### TASK TO CARRY OUT
When you reach the line containing "At what coordinates should I click to accomplish: Add", please repeat it and every line after it exactly, through the end of the listing below, skipping pictures.

(RECORD EXCERPTS)

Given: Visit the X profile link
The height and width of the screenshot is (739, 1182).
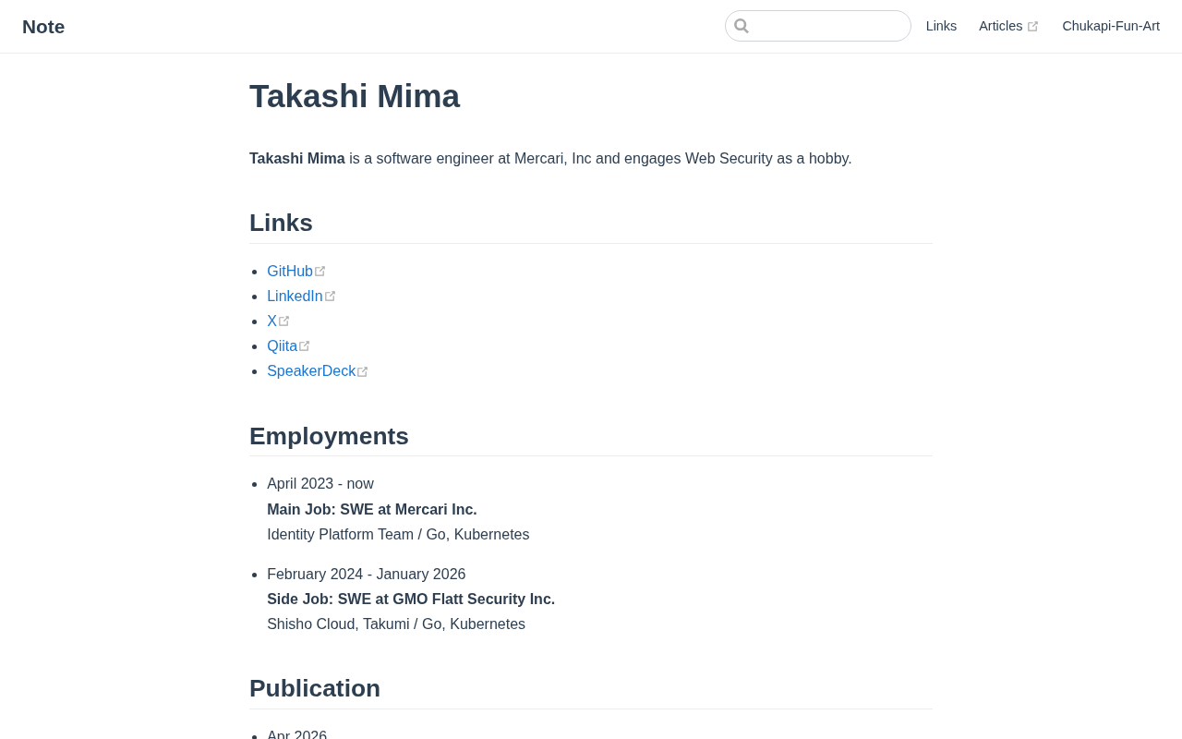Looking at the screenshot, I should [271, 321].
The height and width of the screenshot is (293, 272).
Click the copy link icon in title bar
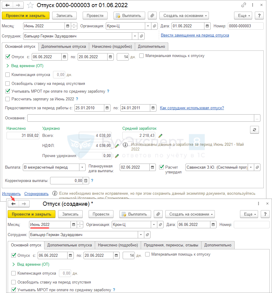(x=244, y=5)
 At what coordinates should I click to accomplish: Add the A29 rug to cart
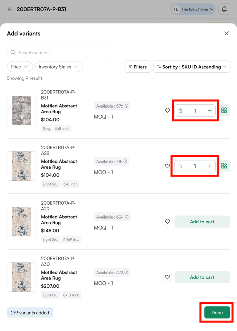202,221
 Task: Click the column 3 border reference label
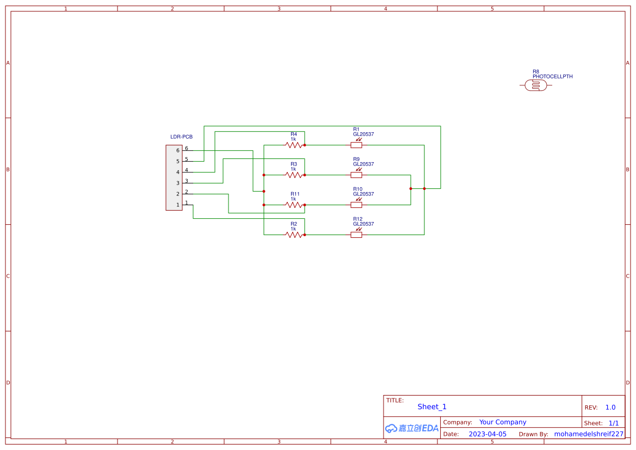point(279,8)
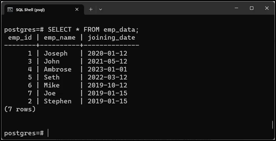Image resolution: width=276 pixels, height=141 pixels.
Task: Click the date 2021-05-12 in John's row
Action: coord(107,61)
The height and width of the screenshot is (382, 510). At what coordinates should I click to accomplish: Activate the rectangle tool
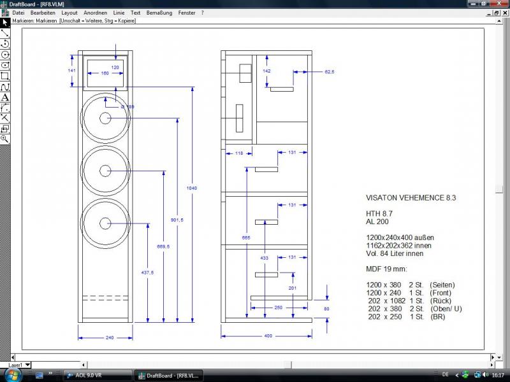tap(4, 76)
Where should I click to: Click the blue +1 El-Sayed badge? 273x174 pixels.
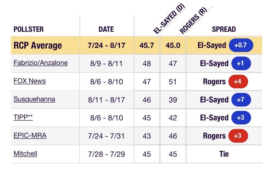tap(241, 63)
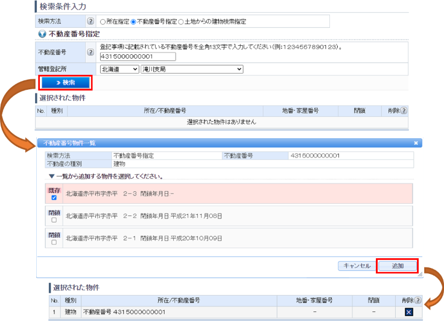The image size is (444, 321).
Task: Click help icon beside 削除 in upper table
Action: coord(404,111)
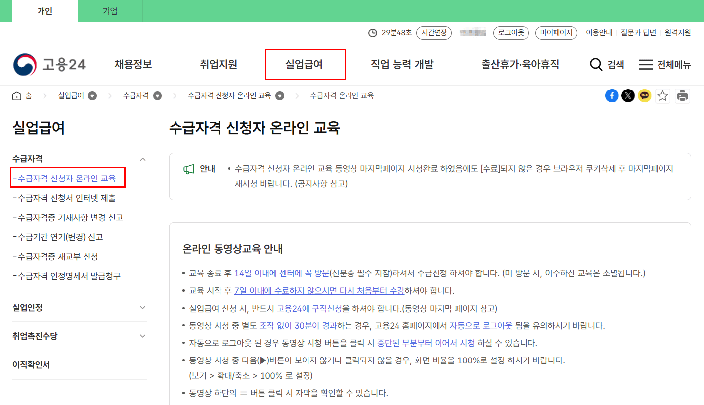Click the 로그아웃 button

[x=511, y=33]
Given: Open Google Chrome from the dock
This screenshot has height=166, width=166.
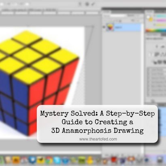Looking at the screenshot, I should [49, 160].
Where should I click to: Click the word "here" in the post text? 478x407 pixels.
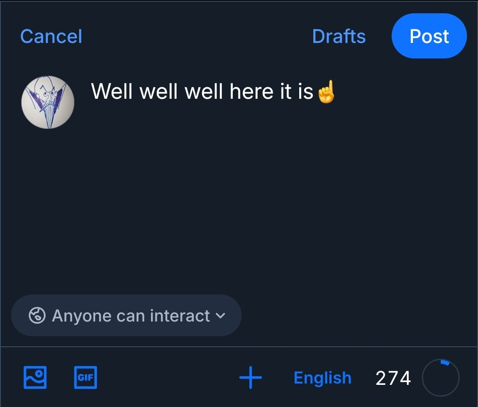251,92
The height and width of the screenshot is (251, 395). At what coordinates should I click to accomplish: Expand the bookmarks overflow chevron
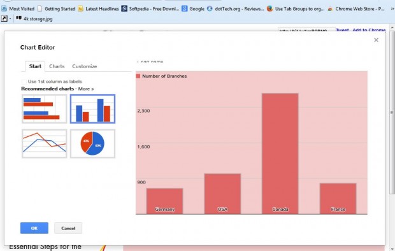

(End RECORD EXCERPTS)

### RESULT OF THE EXERCISE
 At what coordinates should I click to accomplish: Add the A29 rug to cart
202,221
 Task: Click the column 3 border reference label
point(279,8)
Image resolution: width=276 pixels, height=141 pixels.
Task: Click the date 2021-05-12 in John's row
Action: coord(107,61)
The height and width of the screenshot is (382, 510). At what coordinates should I click to accomplish: Activate the rectangle tool
tap(4, 76)
Where should I click to: Click the blue +1 El-Sayed badge? 273x174 pixels.
tap(241, 63)
The image size is (444, 321).
Task: Click help icon beside 削除 in upper table
Action: coord(404,111)
Click the 로그아웃 button

[x=511, y=33]
Given: Open Google Chrome from the dock
This screenshot has height=166, width=166.
Looking at the screenshot, I should [49, 160].
Where should I click to: Click the word "here" in the post text? 478x407 pixels.
251,92
The height and width of the screenshot is (251, 395). At what coordinates should I click to accomplish: Expand the bookmarks overflow chevron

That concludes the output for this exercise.